Es war schon damals eine Leistung, wie viel tröstende Schönheit thatgamecompany aus einem eigentlich leblosen Szenario zog, wie viel Jahrtausende überdauernde Geschichte sich zwischen den so vergänglichen, launischen, den Winden ausgelieferten Sandmassiven versteckte und wie viel Anmut sie aus derart sparsam animierten Figuren zogen. Dieser Titel ginge über die Ohren und den Sehnerv auch ohne freizügig vor sich hergetragene Lebensmetapher unmittelbar ins Herz und das ist allein den Gestaltern zu verdanken. Nichts sah vorher so aus, nichts seither.

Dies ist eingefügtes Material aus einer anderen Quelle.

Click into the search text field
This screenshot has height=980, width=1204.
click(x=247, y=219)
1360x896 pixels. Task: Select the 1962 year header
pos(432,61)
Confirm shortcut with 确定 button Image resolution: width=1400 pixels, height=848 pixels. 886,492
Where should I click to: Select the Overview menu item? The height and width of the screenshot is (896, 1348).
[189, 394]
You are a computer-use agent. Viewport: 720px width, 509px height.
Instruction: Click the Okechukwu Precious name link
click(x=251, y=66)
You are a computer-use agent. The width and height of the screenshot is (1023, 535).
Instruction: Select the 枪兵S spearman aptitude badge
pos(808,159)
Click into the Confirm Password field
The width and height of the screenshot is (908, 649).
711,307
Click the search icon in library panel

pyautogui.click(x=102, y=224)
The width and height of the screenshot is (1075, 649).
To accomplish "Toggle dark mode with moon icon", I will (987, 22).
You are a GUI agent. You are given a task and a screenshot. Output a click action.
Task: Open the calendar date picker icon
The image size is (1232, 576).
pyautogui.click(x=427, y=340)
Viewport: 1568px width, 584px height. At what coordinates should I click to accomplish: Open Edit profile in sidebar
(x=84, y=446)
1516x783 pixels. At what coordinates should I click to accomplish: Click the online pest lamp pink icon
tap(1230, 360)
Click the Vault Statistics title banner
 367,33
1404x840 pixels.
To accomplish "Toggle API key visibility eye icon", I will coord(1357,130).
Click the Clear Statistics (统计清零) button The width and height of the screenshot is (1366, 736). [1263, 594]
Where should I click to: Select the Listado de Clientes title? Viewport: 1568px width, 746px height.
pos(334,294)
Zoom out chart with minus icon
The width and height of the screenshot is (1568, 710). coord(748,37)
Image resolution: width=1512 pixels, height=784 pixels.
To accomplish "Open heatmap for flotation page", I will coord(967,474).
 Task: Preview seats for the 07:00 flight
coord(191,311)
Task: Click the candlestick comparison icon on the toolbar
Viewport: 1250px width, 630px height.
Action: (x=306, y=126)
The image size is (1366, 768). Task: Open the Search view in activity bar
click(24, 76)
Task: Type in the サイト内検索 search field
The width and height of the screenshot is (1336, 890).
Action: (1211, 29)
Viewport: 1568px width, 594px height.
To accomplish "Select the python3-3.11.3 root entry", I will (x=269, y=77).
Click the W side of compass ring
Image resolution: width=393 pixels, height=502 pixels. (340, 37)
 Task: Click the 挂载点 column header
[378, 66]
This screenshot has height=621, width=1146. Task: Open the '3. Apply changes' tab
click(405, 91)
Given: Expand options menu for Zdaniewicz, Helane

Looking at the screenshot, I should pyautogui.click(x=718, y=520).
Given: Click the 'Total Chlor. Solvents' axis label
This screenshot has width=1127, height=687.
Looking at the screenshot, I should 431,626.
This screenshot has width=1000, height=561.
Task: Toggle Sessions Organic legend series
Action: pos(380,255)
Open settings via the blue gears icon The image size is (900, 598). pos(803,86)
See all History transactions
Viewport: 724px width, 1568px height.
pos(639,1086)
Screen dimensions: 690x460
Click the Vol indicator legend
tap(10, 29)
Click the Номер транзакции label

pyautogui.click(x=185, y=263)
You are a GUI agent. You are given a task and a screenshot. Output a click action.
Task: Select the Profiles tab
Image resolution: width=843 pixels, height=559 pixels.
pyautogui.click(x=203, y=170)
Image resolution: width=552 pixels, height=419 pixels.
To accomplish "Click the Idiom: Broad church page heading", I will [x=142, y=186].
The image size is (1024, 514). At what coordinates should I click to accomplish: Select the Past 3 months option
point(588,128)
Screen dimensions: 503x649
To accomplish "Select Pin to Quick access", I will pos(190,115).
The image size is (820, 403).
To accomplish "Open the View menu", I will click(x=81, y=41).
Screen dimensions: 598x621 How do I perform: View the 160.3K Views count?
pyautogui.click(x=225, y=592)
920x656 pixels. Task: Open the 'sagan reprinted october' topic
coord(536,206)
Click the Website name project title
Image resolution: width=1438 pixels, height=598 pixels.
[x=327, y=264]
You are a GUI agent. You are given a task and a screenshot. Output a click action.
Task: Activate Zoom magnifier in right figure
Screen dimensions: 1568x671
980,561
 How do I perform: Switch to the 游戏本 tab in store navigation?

Klug, vielsagend und im tiefsten Innern berührend, sollte jeder Journey erlebt haben, der Spiele nicht zwangsläufig über einen "Fail-State" definiert. Es ist aufwühlend und hypnotisierend zugleich, ein Meilenstein beim Spielen sich selbst schreibender Geschichten, dem man hoffnungslos verfällt, den man aber trotzdem aller Wahrscheinlichkeit nach nur einmal in seinem Leben spielt. Und dann? Dann behält man ihn, wie ein Erlebnis eigentlichen im Wortsinne, auf immer und ewig unverändert in Erinnerung. Wiederkäuen unnötig, denn wenn dieses Spiel uns eines lehrt, dann, dass man nur ein Leben hat und nichts in der Welt beim zweiten Mal so schön ist, wie beim ersten. Und wenn das nicht Gold wert ist, was dann?